Pixel coordinate grounding data
○ ○ ○ ○ ○
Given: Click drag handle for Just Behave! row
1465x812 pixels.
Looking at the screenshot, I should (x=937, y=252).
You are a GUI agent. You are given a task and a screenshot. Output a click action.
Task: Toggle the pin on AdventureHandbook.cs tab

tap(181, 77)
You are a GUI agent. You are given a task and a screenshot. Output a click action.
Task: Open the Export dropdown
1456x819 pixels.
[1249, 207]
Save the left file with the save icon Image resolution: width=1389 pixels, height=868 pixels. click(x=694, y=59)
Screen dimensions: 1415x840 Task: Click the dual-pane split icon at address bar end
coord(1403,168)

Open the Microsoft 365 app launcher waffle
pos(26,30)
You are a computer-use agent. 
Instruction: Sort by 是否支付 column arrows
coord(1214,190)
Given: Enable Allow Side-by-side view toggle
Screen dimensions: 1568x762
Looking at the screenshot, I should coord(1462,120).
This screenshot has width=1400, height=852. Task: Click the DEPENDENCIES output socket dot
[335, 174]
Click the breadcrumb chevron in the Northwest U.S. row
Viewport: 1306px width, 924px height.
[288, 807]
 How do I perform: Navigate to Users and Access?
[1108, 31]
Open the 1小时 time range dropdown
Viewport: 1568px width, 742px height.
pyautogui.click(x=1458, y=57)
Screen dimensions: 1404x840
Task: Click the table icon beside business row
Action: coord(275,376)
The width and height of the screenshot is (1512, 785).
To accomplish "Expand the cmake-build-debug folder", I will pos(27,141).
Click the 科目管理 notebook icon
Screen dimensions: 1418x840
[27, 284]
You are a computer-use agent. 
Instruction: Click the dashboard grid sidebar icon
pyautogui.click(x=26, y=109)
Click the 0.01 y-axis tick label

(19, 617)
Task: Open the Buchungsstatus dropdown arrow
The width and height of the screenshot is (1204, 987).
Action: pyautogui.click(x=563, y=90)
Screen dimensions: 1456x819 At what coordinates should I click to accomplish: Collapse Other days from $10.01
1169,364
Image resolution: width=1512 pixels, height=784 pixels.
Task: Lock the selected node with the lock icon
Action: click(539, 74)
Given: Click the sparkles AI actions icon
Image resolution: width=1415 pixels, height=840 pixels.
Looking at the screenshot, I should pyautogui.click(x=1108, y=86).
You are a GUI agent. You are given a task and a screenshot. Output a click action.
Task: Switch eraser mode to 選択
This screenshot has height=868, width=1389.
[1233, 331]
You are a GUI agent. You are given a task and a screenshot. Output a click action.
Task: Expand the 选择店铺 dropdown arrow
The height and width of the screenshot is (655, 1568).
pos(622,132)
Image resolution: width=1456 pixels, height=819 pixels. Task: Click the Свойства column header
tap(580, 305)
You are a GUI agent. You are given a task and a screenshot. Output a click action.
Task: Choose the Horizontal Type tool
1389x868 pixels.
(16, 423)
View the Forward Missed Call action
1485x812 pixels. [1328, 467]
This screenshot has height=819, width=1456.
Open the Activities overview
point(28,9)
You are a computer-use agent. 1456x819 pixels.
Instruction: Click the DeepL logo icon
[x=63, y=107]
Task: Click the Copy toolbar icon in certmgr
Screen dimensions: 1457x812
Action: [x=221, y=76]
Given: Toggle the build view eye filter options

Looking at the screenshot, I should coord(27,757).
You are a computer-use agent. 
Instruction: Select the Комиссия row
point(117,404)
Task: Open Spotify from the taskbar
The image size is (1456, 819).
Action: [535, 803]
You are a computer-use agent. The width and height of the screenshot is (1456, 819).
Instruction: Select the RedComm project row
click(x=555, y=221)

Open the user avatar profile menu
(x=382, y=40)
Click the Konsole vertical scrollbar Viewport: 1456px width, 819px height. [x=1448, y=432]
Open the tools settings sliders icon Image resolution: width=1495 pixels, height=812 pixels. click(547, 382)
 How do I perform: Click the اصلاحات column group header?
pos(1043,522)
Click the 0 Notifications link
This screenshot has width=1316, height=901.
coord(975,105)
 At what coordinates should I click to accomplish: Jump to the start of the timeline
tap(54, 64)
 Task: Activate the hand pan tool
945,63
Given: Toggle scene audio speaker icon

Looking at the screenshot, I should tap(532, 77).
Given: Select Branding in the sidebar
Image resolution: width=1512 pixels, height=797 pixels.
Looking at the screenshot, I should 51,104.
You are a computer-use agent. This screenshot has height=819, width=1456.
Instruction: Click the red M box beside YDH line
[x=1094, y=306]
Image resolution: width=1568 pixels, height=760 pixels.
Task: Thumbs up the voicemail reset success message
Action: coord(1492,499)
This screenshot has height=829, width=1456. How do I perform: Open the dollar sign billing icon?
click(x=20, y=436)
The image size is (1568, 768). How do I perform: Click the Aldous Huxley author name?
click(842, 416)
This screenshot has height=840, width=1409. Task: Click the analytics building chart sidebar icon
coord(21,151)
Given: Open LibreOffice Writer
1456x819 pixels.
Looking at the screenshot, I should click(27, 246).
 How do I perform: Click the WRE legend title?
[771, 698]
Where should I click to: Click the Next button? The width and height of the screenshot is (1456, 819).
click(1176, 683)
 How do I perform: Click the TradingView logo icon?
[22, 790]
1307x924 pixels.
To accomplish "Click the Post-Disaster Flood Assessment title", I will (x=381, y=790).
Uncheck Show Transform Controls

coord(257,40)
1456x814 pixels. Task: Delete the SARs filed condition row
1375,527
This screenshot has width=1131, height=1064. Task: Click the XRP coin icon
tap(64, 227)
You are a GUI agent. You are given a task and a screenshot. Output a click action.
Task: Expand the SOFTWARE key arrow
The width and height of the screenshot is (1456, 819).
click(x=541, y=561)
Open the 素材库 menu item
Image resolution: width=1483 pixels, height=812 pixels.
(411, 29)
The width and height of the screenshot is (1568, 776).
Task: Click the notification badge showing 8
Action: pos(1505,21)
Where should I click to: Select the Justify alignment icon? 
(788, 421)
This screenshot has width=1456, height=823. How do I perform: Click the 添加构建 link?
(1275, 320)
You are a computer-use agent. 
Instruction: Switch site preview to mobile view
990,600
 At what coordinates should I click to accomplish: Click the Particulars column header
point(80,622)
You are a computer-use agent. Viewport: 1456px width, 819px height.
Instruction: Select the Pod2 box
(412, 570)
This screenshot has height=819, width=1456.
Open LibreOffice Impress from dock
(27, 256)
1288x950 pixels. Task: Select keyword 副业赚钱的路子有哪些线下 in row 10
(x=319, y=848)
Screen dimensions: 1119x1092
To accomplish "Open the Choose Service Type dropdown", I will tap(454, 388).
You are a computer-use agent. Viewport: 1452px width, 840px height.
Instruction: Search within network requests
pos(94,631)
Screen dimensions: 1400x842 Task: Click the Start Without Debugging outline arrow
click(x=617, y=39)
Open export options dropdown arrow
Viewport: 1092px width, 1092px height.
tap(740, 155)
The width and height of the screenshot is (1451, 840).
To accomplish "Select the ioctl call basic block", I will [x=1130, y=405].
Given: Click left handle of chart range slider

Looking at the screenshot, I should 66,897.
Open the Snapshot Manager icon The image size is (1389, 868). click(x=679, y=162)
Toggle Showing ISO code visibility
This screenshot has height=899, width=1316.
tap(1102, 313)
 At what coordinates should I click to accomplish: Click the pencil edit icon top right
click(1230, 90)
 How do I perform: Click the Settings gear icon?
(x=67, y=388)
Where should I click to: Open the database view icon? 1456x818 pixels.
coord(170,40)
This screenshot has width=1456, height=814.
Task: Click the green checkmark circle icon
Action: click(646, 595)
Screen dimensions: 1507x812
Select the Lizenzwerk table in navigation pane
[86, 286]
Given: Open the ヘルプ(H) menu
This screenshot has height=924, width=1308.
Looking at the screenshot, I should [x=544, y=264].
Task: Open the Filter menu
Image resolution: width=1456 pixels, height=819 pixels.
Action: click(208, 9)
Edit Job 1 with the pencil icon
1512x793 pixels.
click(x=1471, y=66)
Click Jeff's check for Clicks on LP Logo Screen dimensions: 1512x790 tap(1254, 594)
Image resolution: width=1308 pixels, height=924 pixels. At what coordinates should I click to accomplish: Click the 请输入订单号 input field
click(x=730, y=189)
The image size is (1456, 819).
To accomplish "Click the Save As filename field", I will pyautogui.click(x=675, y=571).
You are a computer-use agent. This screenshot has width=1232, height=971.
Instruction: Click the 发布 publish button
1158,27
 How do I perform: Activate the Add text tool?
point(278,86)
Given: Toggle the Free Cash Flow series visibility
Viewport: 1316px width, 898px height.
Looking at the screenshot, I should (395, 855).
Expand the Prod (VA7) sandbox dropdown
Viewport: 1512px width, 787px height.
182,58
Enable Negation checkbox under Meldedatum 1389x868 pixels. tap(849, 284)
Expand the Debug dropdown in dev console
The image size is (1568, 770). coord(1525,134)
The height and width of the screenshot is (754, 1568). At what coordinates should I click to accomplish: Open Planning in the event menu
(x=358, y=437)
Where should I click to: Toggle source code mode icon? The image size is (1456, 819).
○ ○ ○ ○ ○
What this task involves —
Whenever a line above includes the string "Choose", copy it.

Result of this exercise —
Task: Choose the Horizontal Type tool
To accomplish "Open the Choose Service Type dropdown", I will tap(454, 388).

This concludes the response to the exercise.